▶ **Extracted text**
┌────────

Re: [sqlite] Coping with database growth/fragmentation

2010-07-28 Thread Max Vlasov
On Fri, Jul 23, 2010 at 5:11 AM, Taras Glek  wrote:

>  Hello,
> Recently I spent some time investigating sqlite IO patterns in Mozilla.
> Two issues came up: keeping sqlite files from getting fragmented and
> fixing fragmented sqlite files.
>
>
Funny, that's why I like reading someone's questions in this list. It helps
sometimes solving old tasks :). As many noticed Windows system cache is hard
to control. So for example it almost impossible to clear reading cache for
testing purposes, once you read the file, it's in the cache so the following
timing numbers are irrelevant. There's an option for CreateFile,
FILE_FLAG_NO_BUFFERING, it can be used to disable the cache for a file when
one wants to work with it. I thought maybe to change the sources and prepare
a special version of sqlite allowing to open without cache. But a better
solution at least on XP came, if I "touch" a file with
CreateFile(..FILE_FLAG_NO_BUFFERING) and close it, it won't use the cache
for the next file opening, so for testing purposes I just made a checkbox in
an admin that "touches" the file before passing it to sqlite. And it seems
it really works.

So, Taras, thank for your post )

Also with this approach I tried to test places.sqlite, particularly
moz_places table, the query was

SELECT * FROM moz_places WHERE url Like "%double%"

I suppose that mozilla team probably uses different queries, but since there
are no fts table recognizable, there should be some kind of full-scan.

So, my tests on two hard drives showed that windows fragmentation had small
effect on the performance of the query, while VACUUM; results had
significant. Before Vacuum, my long time places.sqlite 13M in size, having
moz_places with 16893 records, return results after 8-10 seconds, depending
on the place it lived, but after VACUUM, the results were between 150ms and
300ms.

I think that this can be due to the nature of windows read ahead cache, so
when sqlite tables are placed in consequent blocks of file, Windows loads
the same pages sqlite expects. So before any file system defragmentation,
internal sqlite defragmentation (VACUUM) have to be applied.

Max Vlasov,
maxerist.net
___
sqlite-users mailing list
sqlite-users@sqlite.org
http://sqlite.org:8080/cgi-bin/mailman/listinfo/sqlite-users


Re: [sqlite] Coping with database growth/fragmentation

2010-07-27 Thread Taras Glek
On 07/23/2010 04:38 AM, Martin Engelschalk wrote:
>Hello Taras, List,
>
> I have been fighting the same problems described here for a long time,
> and have no real elegant solution. So, the proposed solution of the OP
> below would be ideal for me too.

└────────

▶ **Data provided**
┌────────

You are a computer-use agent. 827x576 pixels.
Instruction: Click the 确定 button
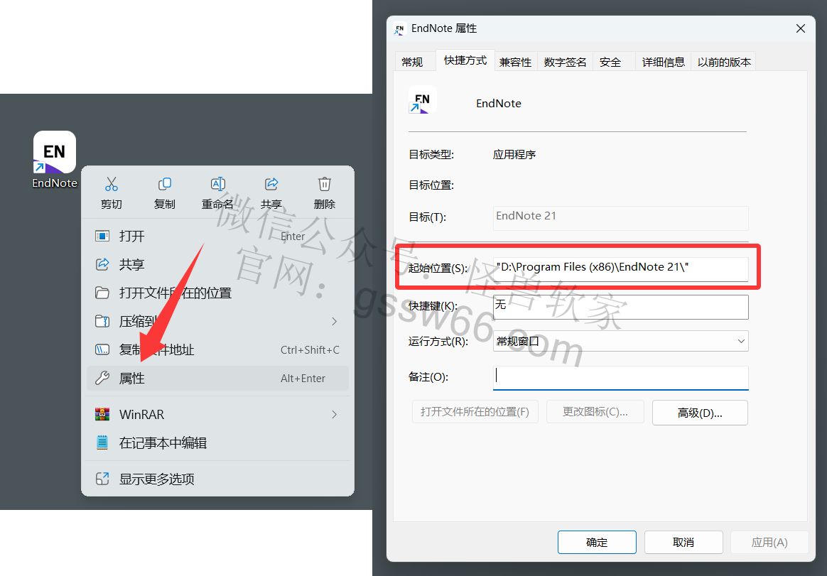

└────────

▶ **Set problem**
Please copy word for word the part of the SQLite fragmentation thread above that begins with the words containing "I suppose that" and ends with "to be applied.".

▶ **Result of this task**
I suppose that mozilla team probably uses different queries, but since there
are no fts table recognizable, there should be some kind of full-scan.

So, my tests on two hard drives showed that windows fragmentation had small
effect on the performance of the query, while VACUUM; results had
significant. Before Vacuum, my long time places.sqlite 13M in size, having
moz_places with 16893 records, return results after 8-10 seconds, depending
on the place it lived, but after VACUUM, the results were between 150ms and
300ms.

I think that this can be due to the nature of windows read ahead cache, so
when sqlite tables are placed in consequent blocks of file, Windows loads
the same pages sqlite expects. So before any file system defragmentation,
internal sqlite defragmentation (VACUUM) have to be applied.